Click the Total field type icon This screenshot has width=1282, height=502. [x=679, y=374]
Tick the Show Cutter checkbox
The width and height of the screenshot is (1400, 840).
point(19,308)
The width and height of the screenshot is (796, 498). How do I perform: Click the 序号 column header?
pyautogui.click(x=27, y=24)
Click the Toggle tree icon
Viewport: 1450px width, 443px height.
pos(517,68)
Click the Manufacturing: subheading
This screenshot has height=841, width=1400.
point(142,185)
· · · ·
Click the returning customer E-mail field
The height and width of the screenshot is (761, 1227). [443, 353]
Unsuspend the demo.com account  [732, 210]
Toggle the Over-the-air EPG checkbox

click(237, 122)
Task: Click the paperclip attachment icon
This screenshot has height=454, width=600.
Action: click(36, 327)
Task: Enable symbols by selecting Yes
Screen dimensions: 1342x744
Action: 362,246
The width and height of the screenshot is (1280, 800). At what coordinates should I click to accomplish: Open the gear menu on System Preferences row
· · · ·
Exercise requirements: Copy out only the lines of the records above from the one with "Toggle the Over-the-air EPG checkbox" through the one with "The width and height of the screenshot is (1280, 800).", exactly as they stand, both included.

The completed task:
Toggle the Over-the-air EPG checkbox

click(237, 122)
Task: Click the paperclip attachment icon
This screenshot has height=454, width=600.
Action: click(36, 327)
Task: Enable symbols by selecting Yes
Screen dimensions: 1342x744
Action: 362,246
The width and height of the screenshot is (1280, 800). At what coordinates should I click to accomplish: Open the gear menu on System Preferences row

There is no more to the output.